* [Directions]
Reproduce the first line of the material below and each line after it, exactly, through the line containing "Given: Open the Run and Debug view", and give nothing more.
========================================
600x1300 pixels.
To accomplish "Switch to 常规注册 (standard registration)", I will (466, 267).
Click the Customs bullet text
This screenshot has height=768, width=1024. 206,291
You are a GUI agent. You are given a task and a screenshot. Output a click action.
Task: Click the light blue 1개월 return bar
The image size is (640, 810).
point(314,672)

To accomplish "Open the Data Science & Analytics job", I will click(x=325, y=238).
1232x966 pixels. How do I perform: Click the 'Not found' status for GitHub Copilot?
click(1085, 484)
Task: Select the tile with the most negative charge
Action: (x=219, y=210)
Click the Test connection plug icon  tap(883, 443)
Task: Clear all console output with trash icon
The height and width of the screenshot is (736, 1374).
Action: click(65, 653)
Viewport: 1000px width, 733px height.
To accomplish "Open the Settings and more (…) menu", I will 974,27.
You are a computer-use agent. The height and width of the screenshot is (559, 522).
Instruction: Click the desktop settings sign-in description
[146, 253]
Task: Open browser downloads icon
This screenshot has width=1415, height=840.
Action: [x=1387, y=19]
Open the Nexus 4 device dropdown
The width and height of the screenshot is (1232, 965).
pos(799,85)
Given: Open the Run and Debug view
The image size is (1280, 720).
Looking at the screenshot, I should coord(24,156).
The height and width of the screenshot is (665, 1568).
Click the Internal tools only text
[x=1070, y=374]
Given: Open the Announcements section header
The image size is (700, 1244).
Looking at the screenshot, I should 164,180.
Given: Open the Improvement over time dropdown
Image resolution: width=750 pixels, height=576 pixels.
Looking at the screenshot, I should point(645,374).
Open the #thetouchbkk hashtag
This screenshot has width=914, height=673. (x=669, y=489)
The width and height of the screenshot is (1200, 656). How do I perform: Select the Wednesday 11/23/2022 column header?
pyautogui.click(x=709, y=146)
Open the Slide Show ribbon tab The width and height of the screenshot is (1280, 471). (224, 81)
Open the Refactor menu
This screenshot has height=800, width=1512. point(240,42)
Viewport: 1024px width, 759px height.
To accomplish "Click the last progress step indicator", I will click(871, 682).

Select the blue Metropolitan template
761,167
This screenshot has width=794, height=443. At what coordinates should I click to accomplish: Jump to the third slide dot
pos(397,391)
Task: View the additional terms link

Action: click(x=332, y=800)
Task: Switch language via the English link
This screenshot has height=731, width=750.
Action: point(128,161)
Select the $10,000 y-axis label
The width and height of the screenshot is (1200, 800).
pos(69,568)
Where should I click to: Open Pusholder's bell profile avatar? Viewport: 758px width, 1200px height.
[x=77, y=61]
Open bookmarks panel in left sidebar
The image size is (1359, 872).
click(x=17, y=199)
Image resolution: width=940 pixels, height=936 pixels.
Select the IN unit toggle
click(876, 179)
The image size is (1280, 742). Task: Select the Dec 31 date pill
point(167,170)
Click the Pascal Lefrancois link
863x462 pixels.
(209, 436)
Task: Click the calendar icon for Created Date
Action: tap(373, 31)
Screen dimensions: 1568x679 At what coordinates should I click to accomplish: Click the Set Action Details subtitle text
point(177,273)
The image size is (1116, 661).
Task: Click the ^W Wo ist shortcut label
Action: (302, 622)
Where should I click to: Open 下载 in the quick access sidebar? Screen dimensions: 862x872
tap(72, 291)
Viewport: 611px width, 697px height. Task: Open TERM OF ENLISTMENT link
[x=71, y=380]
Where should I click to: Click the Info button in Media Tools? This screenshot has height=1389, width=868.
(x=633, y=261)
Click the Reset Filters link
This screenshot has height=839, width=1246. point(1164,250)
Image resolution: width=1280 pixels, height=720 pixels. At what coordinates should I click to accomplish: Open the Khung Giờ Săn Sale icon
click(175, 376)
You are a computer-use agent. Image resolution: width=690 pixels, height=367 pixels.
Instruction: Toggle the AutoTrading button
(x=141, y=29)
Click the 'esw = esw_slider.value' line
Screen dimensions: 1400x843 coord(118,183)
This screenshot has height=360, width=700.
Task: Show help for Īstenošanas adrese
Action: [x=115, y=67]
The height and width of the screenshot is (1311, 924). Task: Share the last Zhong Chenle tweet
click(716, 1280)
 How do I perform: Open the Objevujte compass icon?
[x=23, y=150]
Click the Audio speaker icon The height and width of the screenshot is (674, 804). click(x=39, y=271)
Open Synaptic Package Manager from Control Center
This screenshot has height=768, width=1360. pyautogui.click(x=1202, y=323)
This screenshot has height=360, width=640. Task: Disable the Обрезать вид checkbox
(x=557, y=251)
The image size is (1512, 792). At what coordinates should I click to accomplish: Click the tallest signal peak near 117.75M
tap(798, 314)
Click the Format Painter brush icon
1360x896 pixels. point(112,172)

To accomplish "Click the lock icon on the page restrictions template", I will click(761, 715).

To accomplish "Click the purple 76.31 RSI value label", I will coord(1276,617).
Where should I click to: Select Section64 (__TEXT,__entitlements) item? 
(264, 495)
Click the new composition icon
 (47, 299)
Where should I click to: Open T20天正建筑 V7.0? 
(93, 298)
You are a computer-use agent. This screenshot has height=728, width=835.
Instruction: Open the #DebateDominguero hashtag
========================================
* [Written response]
600x1300 pixels.
To accomplish "Switch to 常规注册 (standard registration)", I will (466, 267).
Click the Customs bullet text
This screenshot has height=768, width=1024. 206,291
You are a GUI agent. You are given a task and a screenshot. Output a click action.
Task: Click the light blue 1개월 return bar
The image size is (640, 810).
point(314,672)

To accomplish "Open the Data Science & Analytics job", I will click(x=325, y=238).
1232x966 pixels. How do I perform: Click the 'Not found' status for GitHub Copilot?
click(1085, 484)
Task: Select the tile with the most negative charge
Action: (x=219, y=210)
Click the Test connection plug icon  tap(883, 443)
Task: Clear all console output with trash icon
The height and width of the screenshot is (736, 1374).
Action: click(65, 653)
Viewport: 1000px width, 733px height.
To accomplish "Open the Settings and more (…) menu", I will 974,27.
You are a computer-use agent. The height and width of the screenshot is (559, 522).
Instruction: Click the desktop settings sign-in description
[146, 253]
Task: Open browser downloads icon
This screenshot has width=1415, height=840.
Action: [x=1387, y=19]
Open the Nexus 4 device dropdown
The width and height of the screenshot is (1232, 965).
pos(799,85)
Given: Open the Run and Debug view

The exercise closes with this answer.